The relationship between the newly recovered alcoholic and the AA group has many similar properties of the mother (or primary care giver) and her child. It can be conceptualized to serve similar holding and containing functions as the mother. It contains the anxieties of the alcoholic by giving him a space to vent and share his emotions and processes. The group can provide feedback and support by giving him resources (people to call), giving him literature, a new network of friends, and a sponsor to help him work the steps. The group provides a constant loving, supportive place similar to the "good mother." The "bad mother" may be present in a part of the alcoholic who is resentful for having to get sober, angry and rageful at his sponsor for telling him what to do, or envious of other members of the group for various reasons.
The AA chip serves as a transitional object for his relationship with his new found sobriety but also his relationship with the group. The chip is not the alcoholic and it is not the group, but was “earned” by the alcoholic and given to him by the group. It serves to hold the space of both and the space in-between the newly recovering alcoholic and the AA group.
Many alcoholics carry these chips around with them at all times, rubbing or griping them when they feel particularly anxious or an urge drink. The early recovering alcoholic can also project magical properties onto the AA chip, thinking that if they do not have the chip with them at all times they will drink. In this way it serves to help ward against the anxieties that come with their newly found sobriety and new found way of life. Similarly to a child first developing object relatedness and a sense of not-me, both are undertaking a development shift of sorts. The transitional object can serve as a “defense against anxiety… or at a time of loneliness or when a depressed mood threatens” (p. 90). The chip functions as a physical reminder of the commitment an individual has made to his sobriety but also of the holding and containing functions of the AA group.
Similarly, with children and their transitional object (a piece of cloth or pillow, for example), as they age and mature their dependence and reliance upon the transitional object lessens just as a recovering alcoholic maintains his sobriety for the importance of the AA chips lessens. Where in the first chip (the 24 hour chip) and the first year chip are both very important to most alcoholics, the later year chips (7, 14, 22, etc.) can lose some of their subjective importance to a recovering alcoholic. The new way of life is no longer a novelty and has become routine. The transitional space between active alcoholic and alcoholic in recovery greatly diminishes as one maintains long term sobriety. Therefore, the importance and necessity of a transitional object to represent that space also lessens.

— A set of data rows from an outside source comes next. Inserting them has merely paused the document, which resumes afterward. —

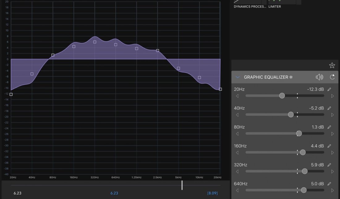Viewport: 340px width, 199px height.
Task: Edit the 640Hz band value
Action: pyautogui.click(x=329, y=184)
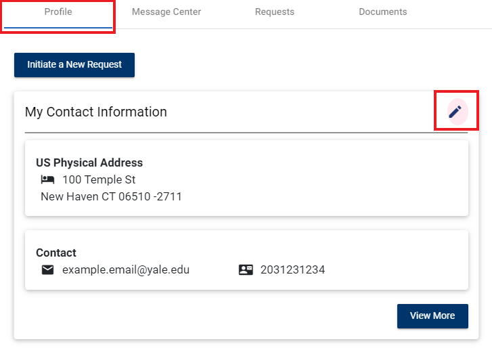Click the View More button
The width and height of the screenshot is (492, 348).
(x=432, y=316)
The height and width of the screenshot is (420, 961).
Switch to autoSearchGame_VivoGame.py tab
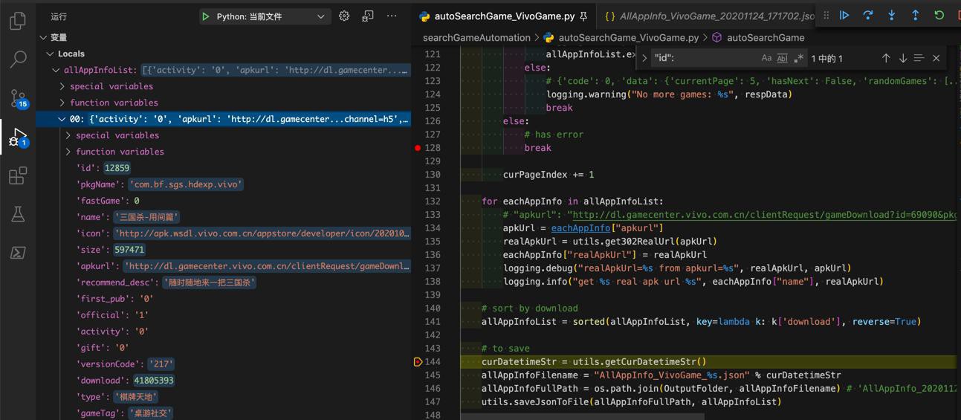[x=503, y=16]
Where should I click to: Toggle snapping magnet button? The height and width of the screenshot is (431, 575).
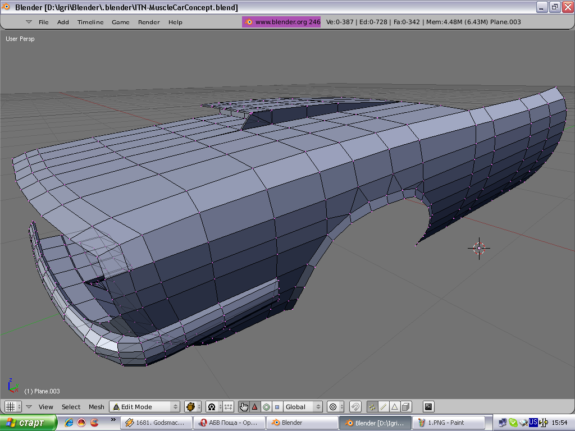coord(355,407)
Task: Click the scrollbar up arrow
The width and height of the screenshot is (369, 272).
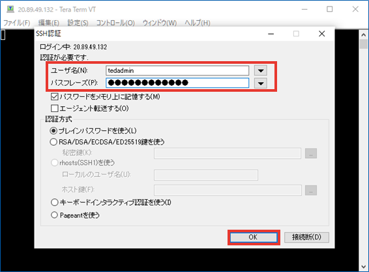Action: click(364, 34)
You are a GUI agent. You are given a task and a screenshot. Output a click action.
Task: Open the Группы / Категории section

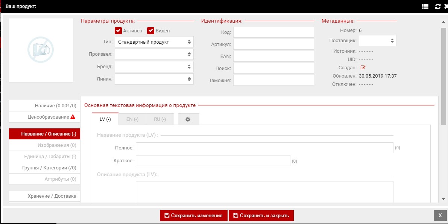pos(45,168)
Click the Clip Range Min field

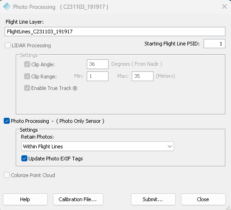97,76
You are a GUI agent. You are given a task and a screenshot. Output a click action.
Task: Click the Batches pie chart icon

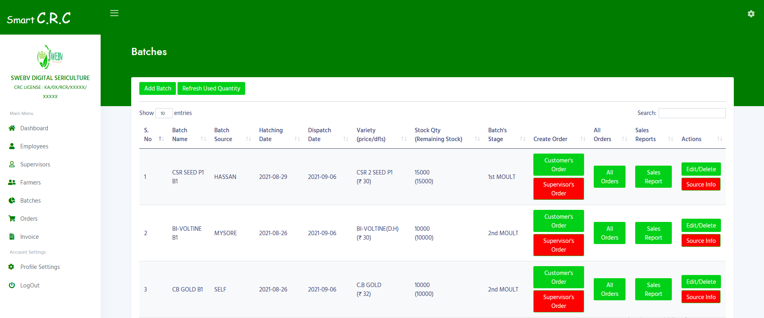(x=12, y=201)
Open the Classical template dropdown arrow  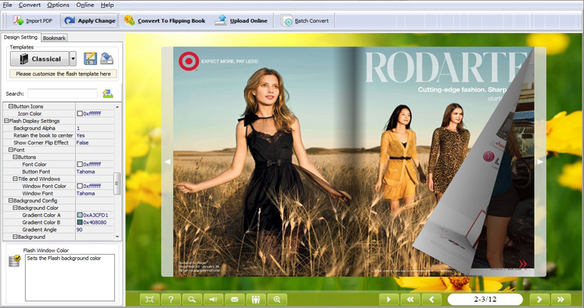pos(73,59)
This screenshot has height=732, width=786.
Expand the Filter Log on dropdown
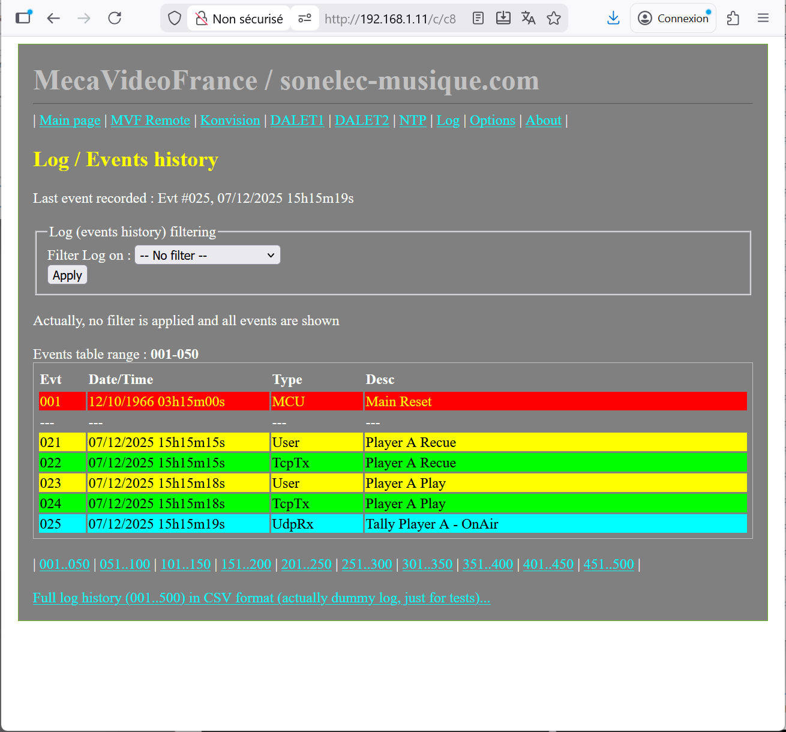(x=207, y=256)
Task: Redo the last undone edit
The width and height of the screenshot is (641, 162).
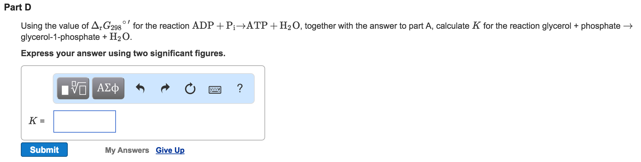Action: pyautogui.click(x=165, y=88)
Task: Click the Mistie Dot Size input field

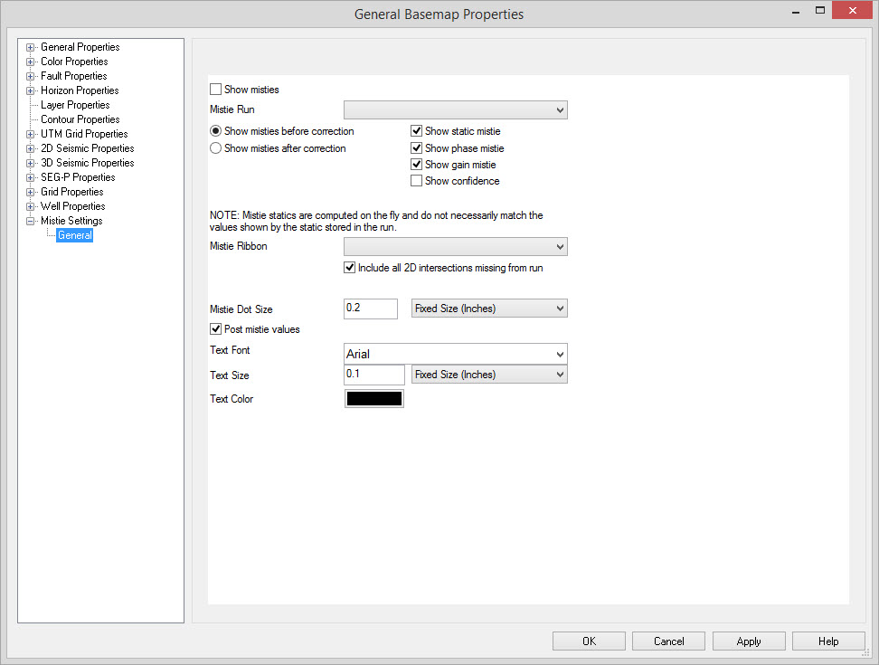Action: click(x=371, y=309)
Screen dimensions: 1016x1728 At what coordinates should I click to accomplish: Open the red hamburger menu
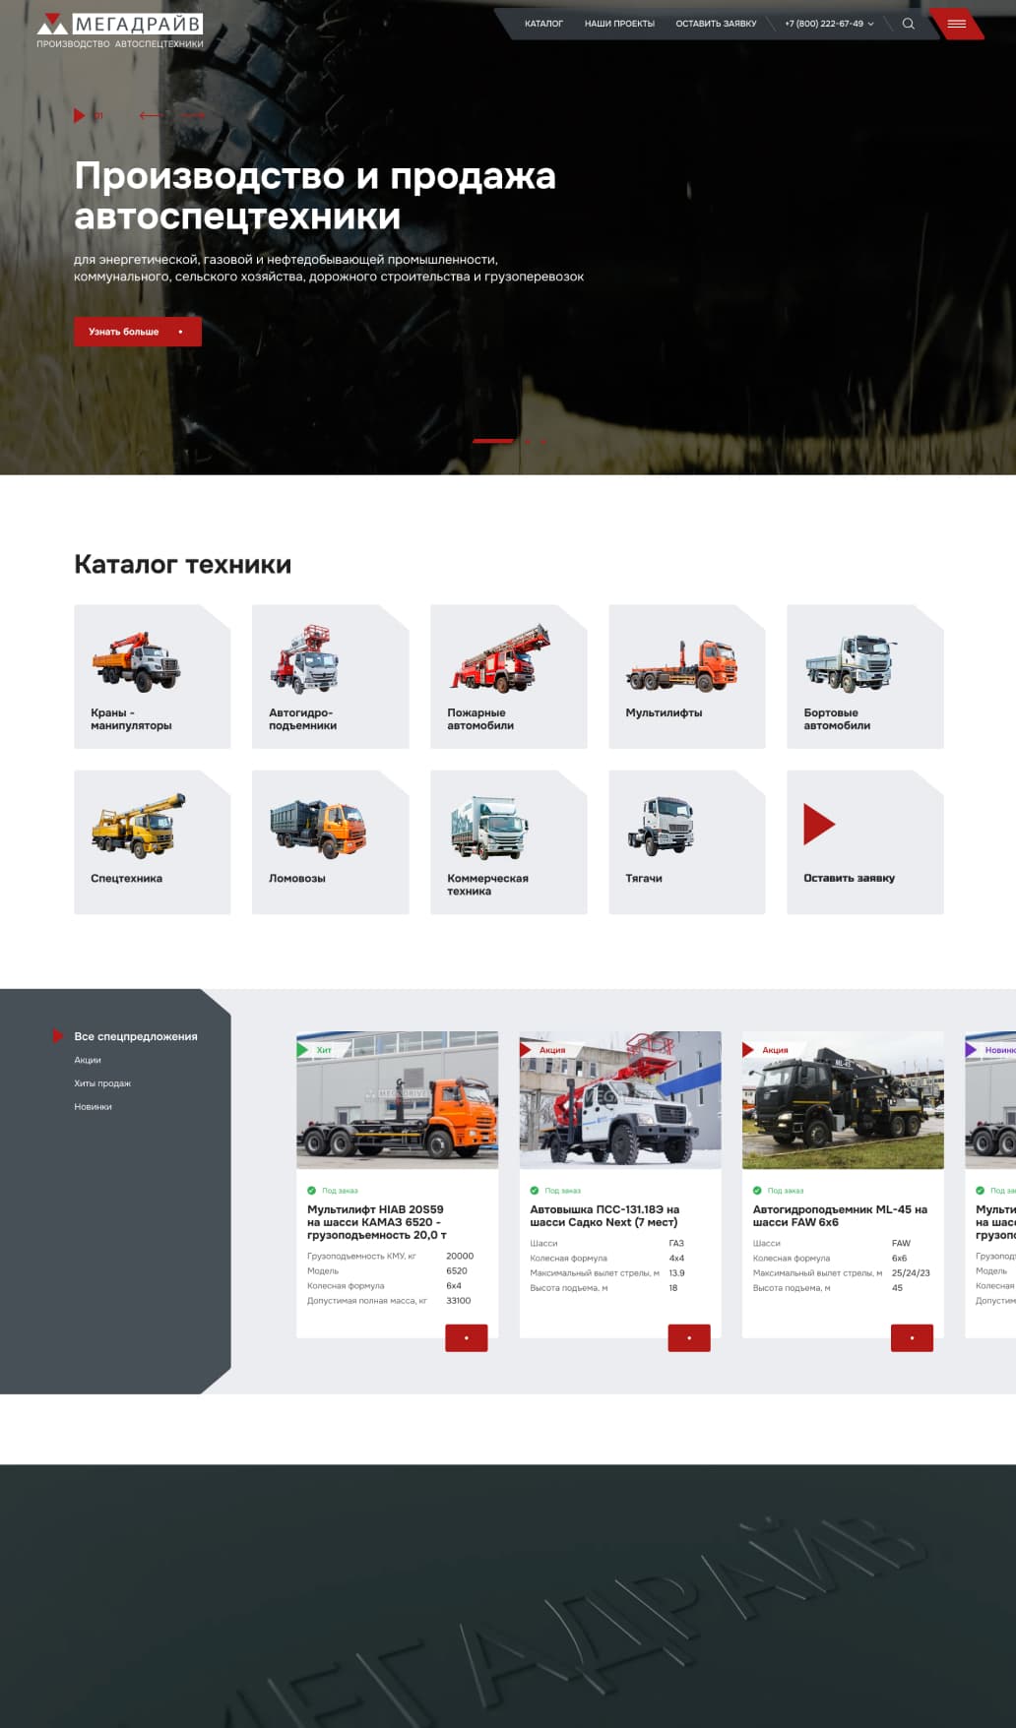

In summary, the relationship between the AA group and recovering alcoholic can be compared to that of an infant and mother (primary care-giver). Just as the infant utilizes transitional objects (a piece of cloth, pillow) the AA sobriety coins are used as transitional objects. Furthermore, for a newly recovering alcoholic to be successful, they have to develop a new way of relating to themselves and others. Without significant shifts in ones psyche long term recovery is not possible. The AA chip can serve as a reminder and a place holder of these significant shifts while someone is learning this new way of life (without alcohol).